--- WHAT TO WORK ON ---
Gather the lines from the material that contain "width".

--- SOURCE MATERIAL ---
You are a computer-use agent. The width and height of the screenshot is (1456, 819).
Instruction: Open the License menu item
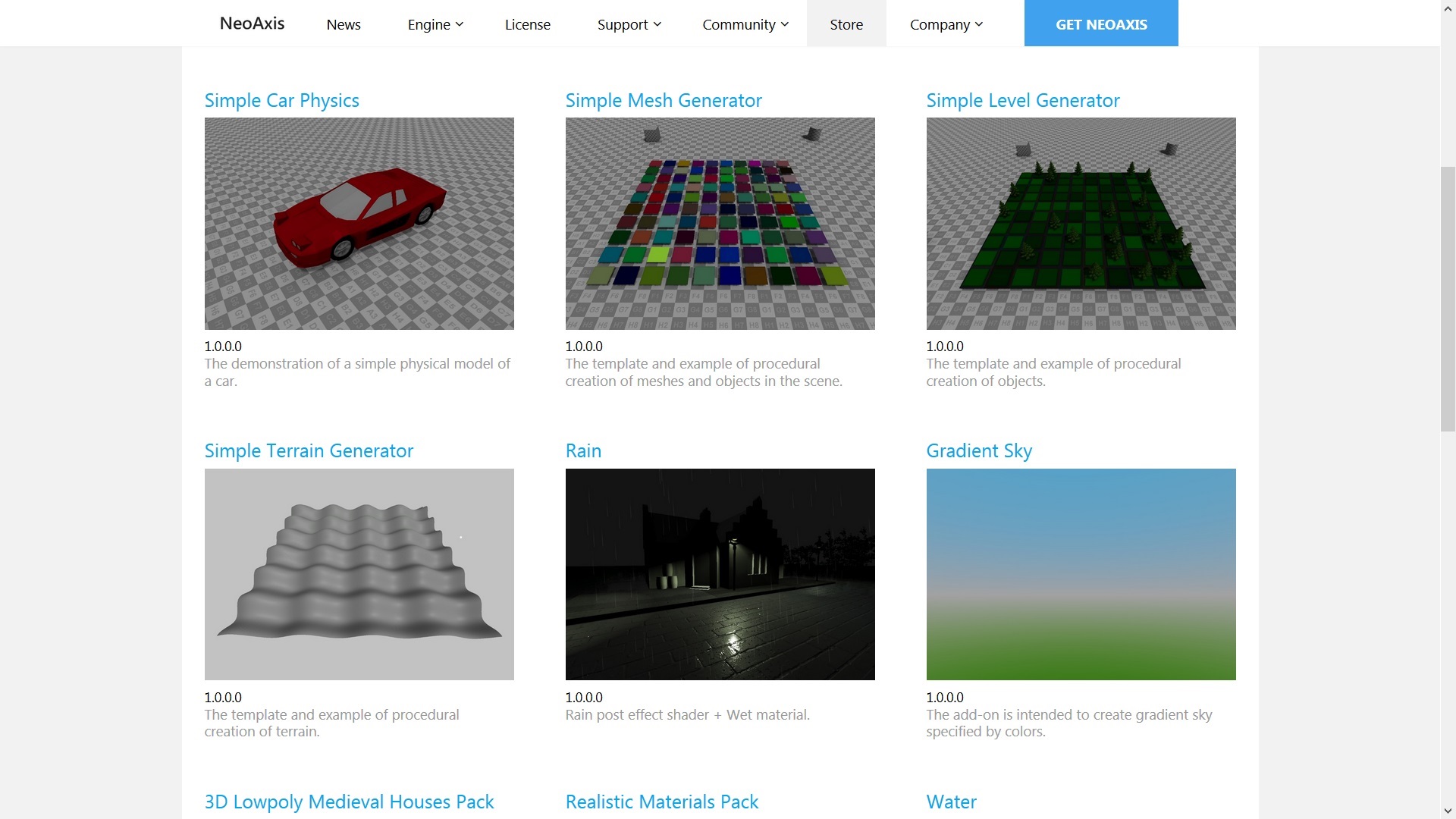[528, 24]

--

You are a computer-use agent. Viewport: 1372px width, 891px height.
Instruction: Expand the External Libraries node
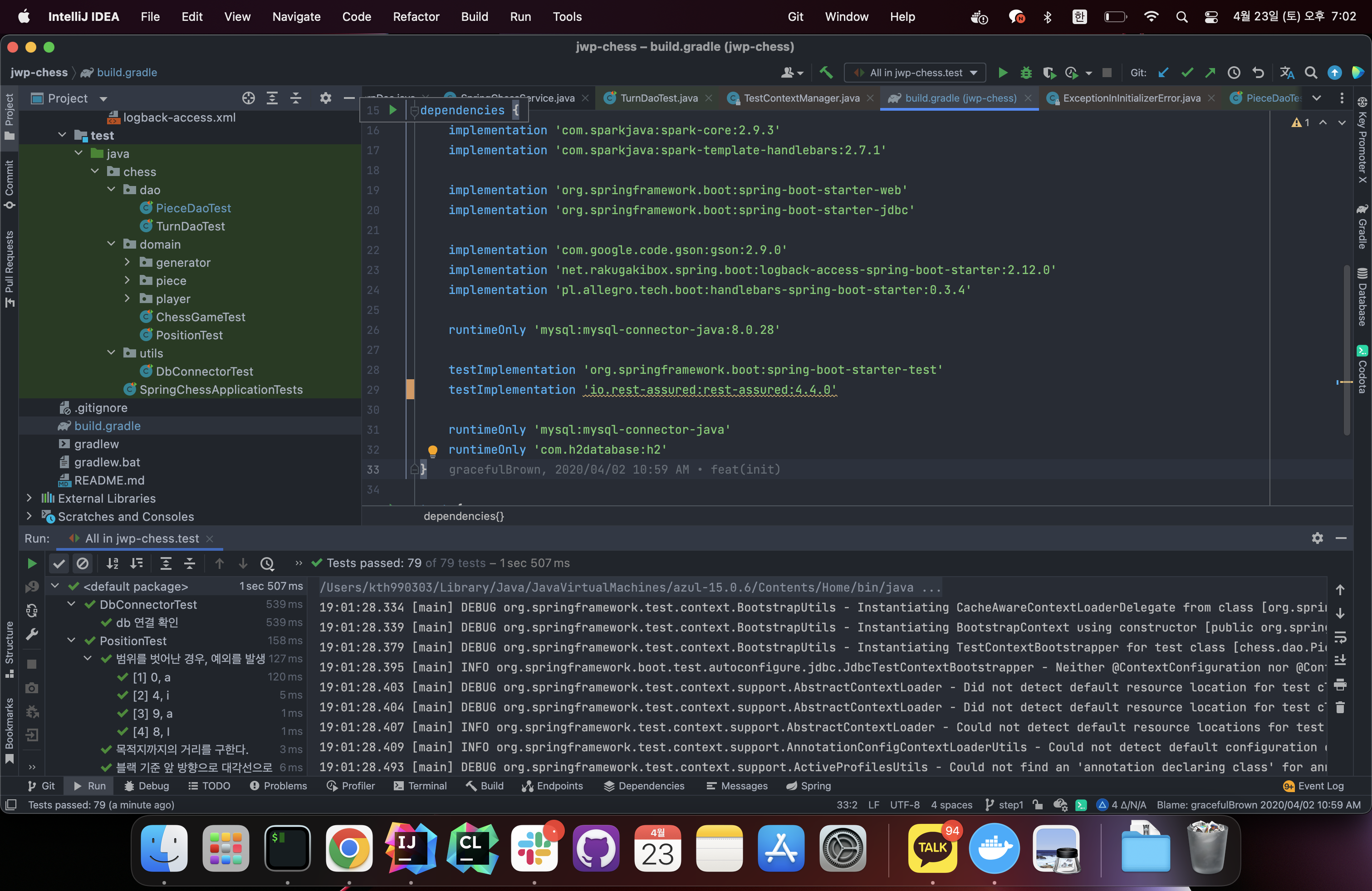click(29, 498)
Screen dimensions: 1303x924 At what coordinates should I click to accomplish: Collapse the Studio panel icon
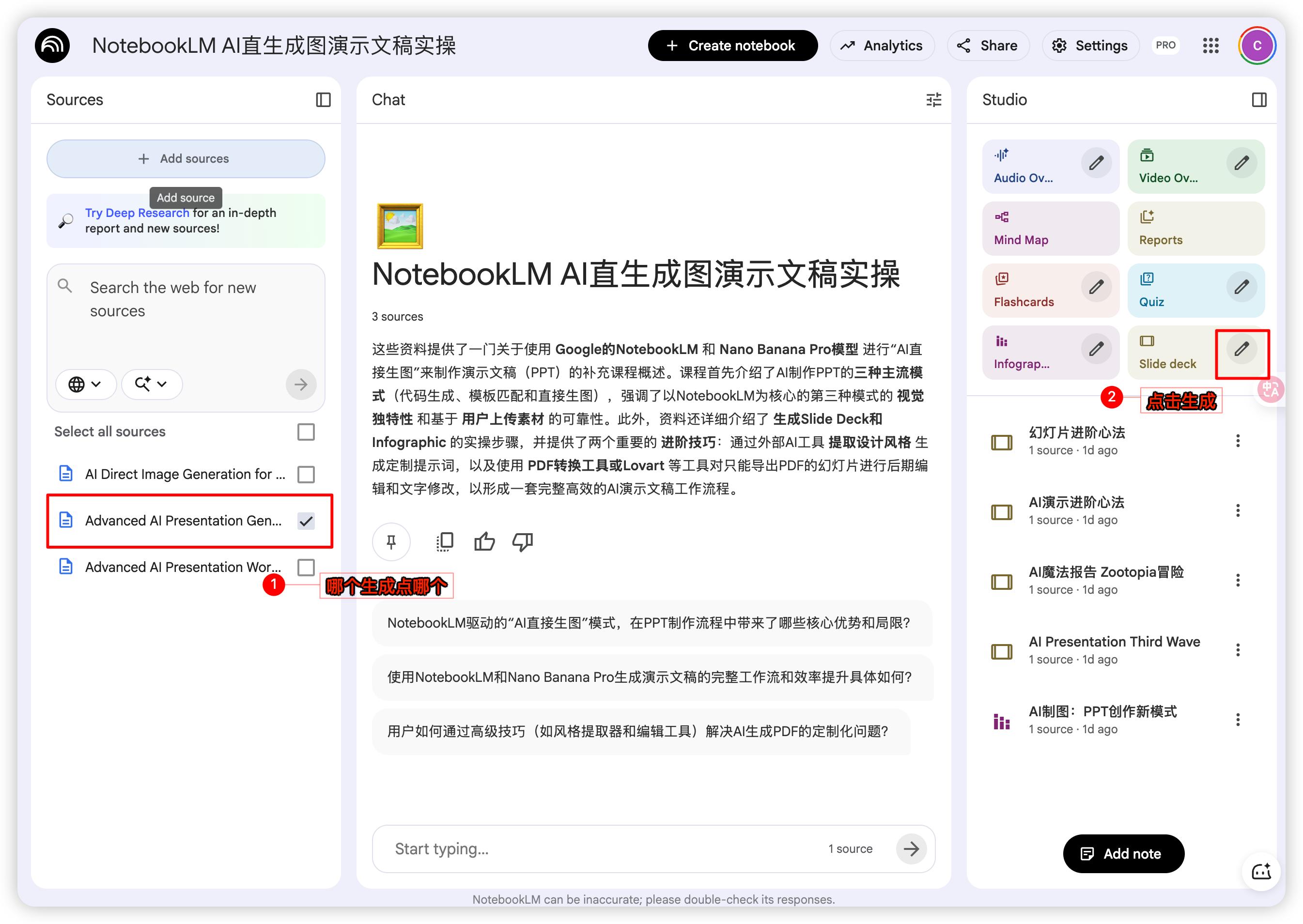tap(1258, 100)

--- EXPECTED OUTPUT ---
You are a computer-use agent. The width and height of the screenshot is (1456, 819).
You are a computer-use agent. Viewport: 1372px width, 891px height.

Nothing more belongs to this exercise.